#### [DOCUMENT TEXT]

══════════

# (Mega Bass) Largemouth Only open 10/07 West Harbor



## alumking (Feb 27, 2006)

We have moved the event to west harbor due to Mazurik is susceptible to the weather especially a north wind. We had a great turnout last year with around 50 boats. Come fish with us we have some of the best fish care systems out there and we run a pretty darn good event. This is an event I look forward to all year long no shortage of bites!

Here is the app any questions feel free to ask or call me at 614-496-5212.
http://www.ombtt.com/LAKEERIE2nd.pdf

By the way this event is brought to you by Knox marine/Krieger Ford/Englefield Oil and Fin Feather and Fur


----------



## Barney (Jun 4, 2007)

For all those coming from out of town and looking for a place to stay check out Taylor's Resort http://taylorsresort.com (419) 798-5101
Nice cottages on Sandusky Bay near Johnson Island. I park my boat right next to the cabin, safe and secure. The owner, Myra, is a nice lady and could use the business. I stayed there a couple times this year and will again for the open.


----------



## perfcetion (May 3, 2006)

Agree with the possible weather issue.. Just was nice because it was easy run east if you wanted to go the Bay or West if you wanted to go to the Harbors in such.. Plus West Harbor ramp sucks.. lol


----------



## alumking (Feb 27, 2006)

I know I love where we had it last year. I do think we were lucky to have good weather or it would have been ugly! Any ideas for upcoming years? What would be a better launch site (Give me some ideas)

══════════

#### [GOALS]
a) Using the forum thread, decide whether each statement agrees with it, and answer yes or no for each, quoting the words that decide it: (i) The event was moved to West Harbor because Mazurik is affected by the weather. (ii) Last year's turnout was around 100 boats. (iii) The owner of Taylor's Resort is named Myra.
b) Copy out the rows, starting at the line that contains "This screenshot has height=980, width=1225." and continuing through the end of the rows, and leave out the pictures.

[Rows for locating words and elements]
══════════

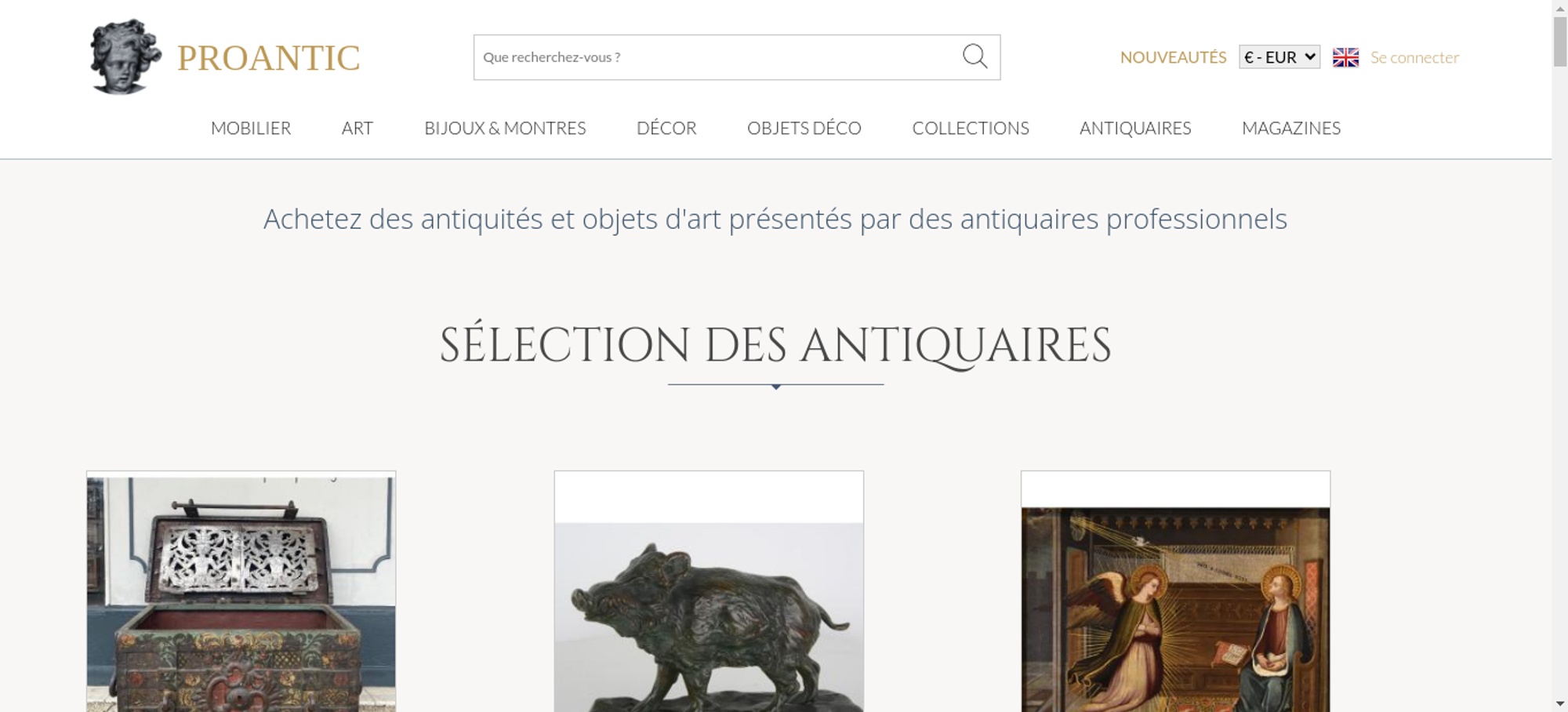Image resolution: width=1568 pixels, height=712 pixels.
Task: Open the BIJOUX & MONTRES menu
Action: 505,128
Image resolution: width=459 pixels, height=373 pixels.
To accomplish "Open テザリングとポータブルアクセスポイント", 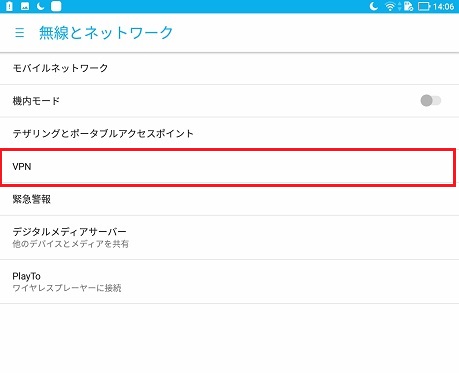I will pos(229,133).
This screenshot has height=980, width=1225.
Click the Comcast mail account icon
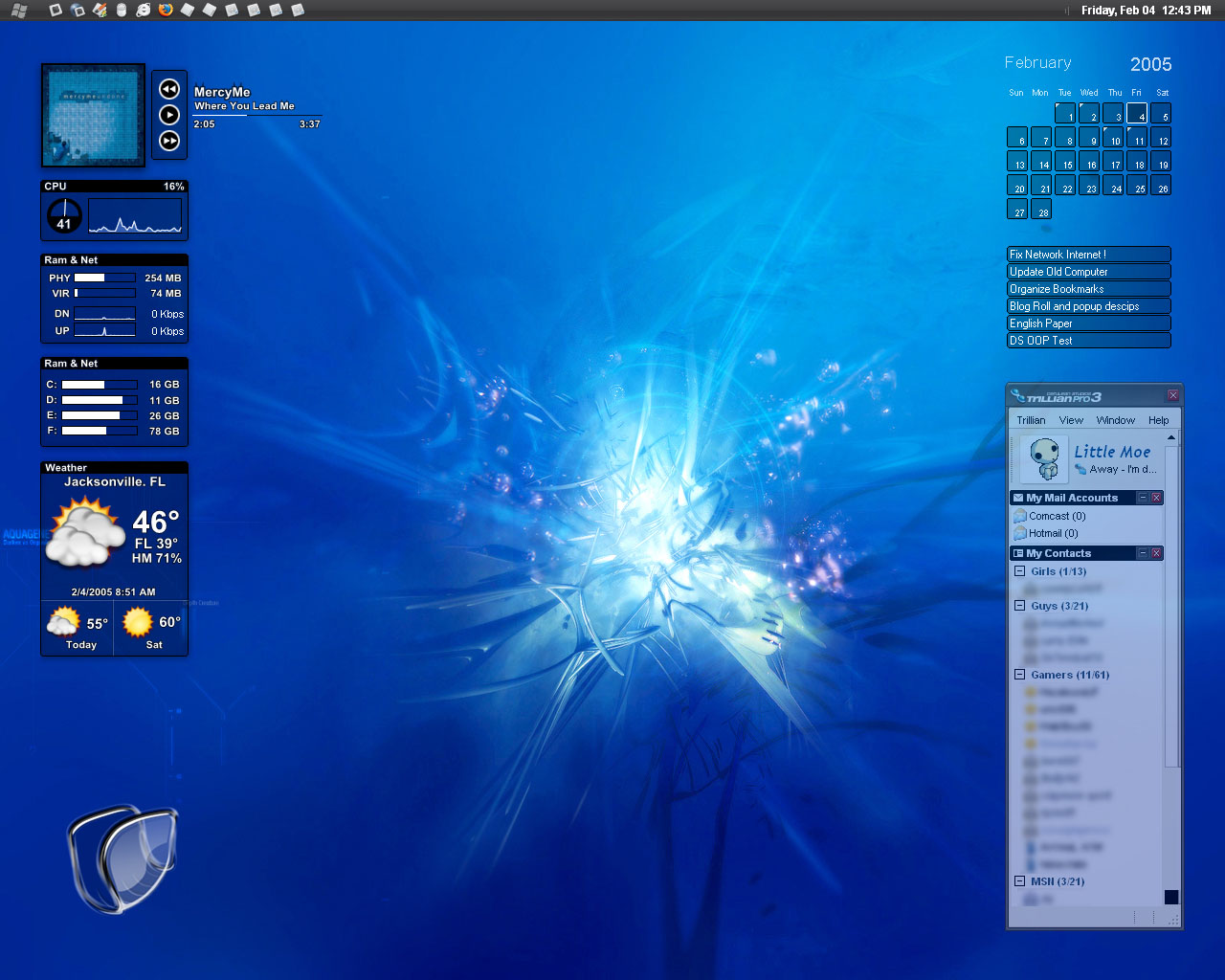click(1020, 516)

══════════

#### [SOLUTIONS TO THE EXERCISE]
a)
(i) Yes: "We have moved the event to west harbor due to Mazurik is susceptible to the weather especially a north wind."
(ii) No: "We had a great turnout last year with around 50 boats."
(iii) Yes: "The owner, Myra, is a nice lady and could use the business."

b)
This screenshot has height=980, width=1225.
Click the Comcast mail account icon
click(1020, 516)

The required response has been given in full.